Your answer should repeat every line of the records below in which the word "click" appears.

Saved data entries
::::::

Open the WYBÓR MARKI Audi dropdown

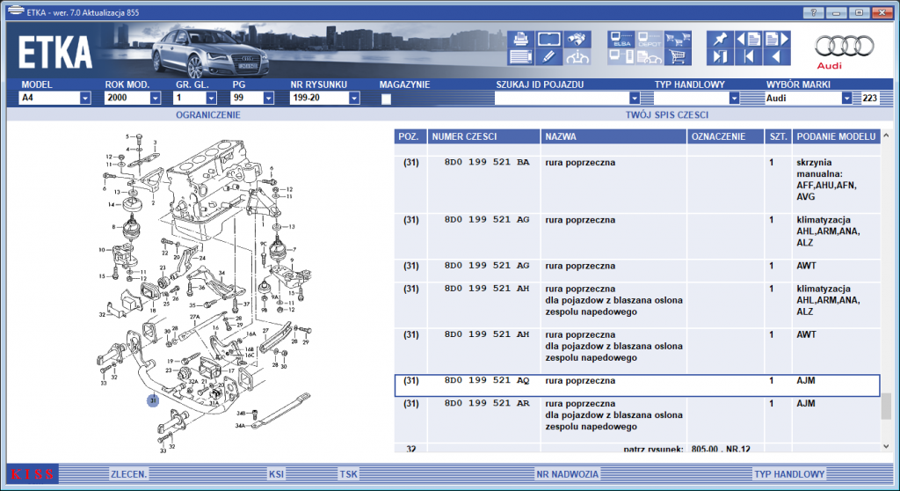coord(846,99)
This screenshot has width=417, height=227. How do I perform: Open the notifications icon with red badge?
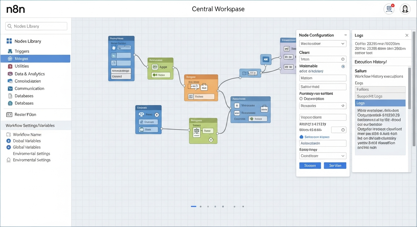coord(389,9)
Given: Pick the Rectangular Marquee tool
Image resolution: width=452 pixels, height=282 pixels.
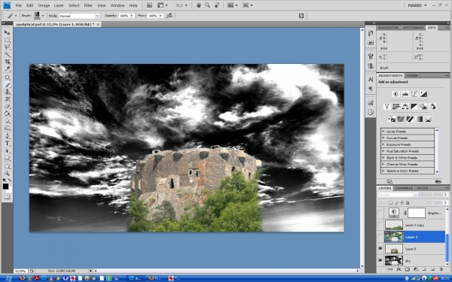Looking at the screenshot, I should 8,40.
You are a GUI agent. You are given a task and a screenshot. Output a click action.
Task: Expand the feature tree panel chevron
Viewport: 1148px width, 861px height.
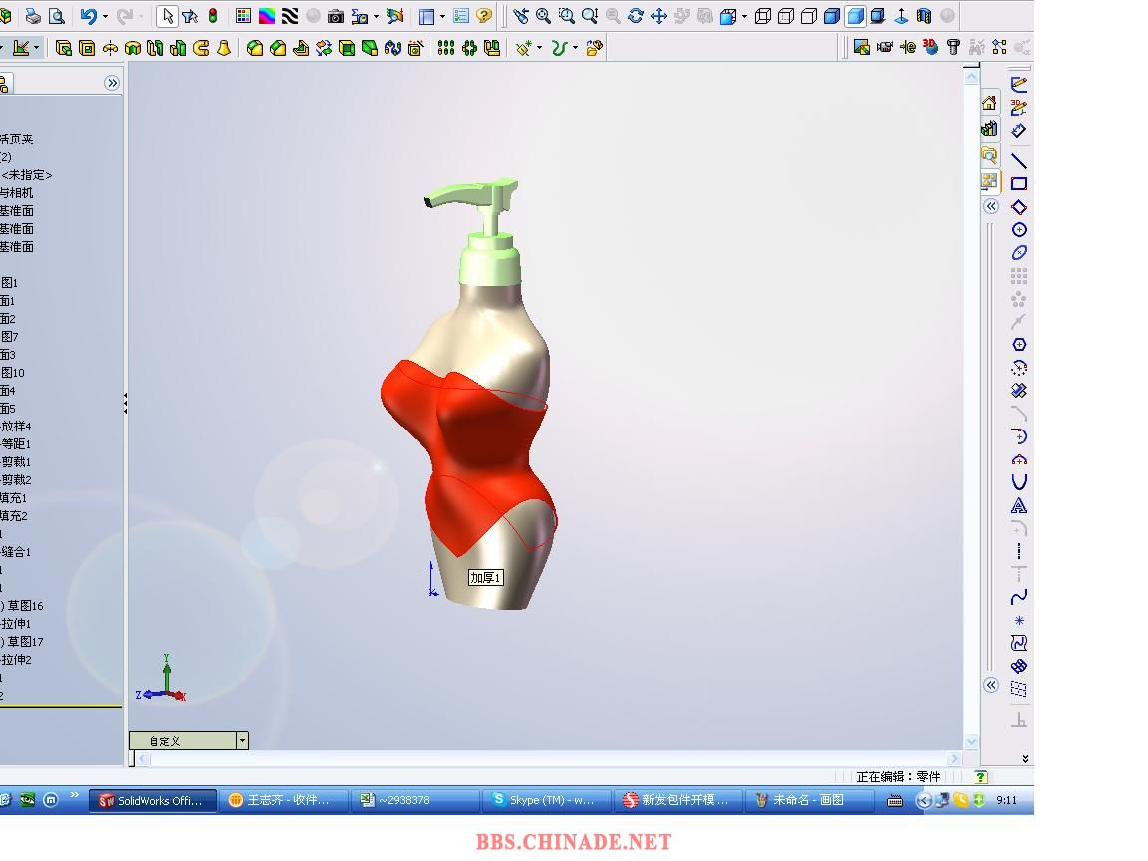tap(112, 84)
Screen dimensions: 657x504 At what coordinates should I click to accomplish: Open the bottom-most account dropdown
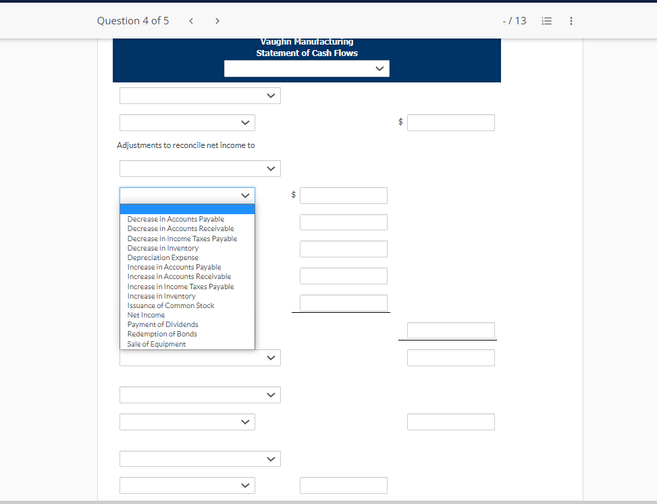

::::::

WRITTEN RESPONSE:
You are a GUI agent. You are given a task and a screenshot. Output a click action.
Screen dimensions: 657x504 At what coordinates should I click to accomplish: Open the bottom-most account dropdown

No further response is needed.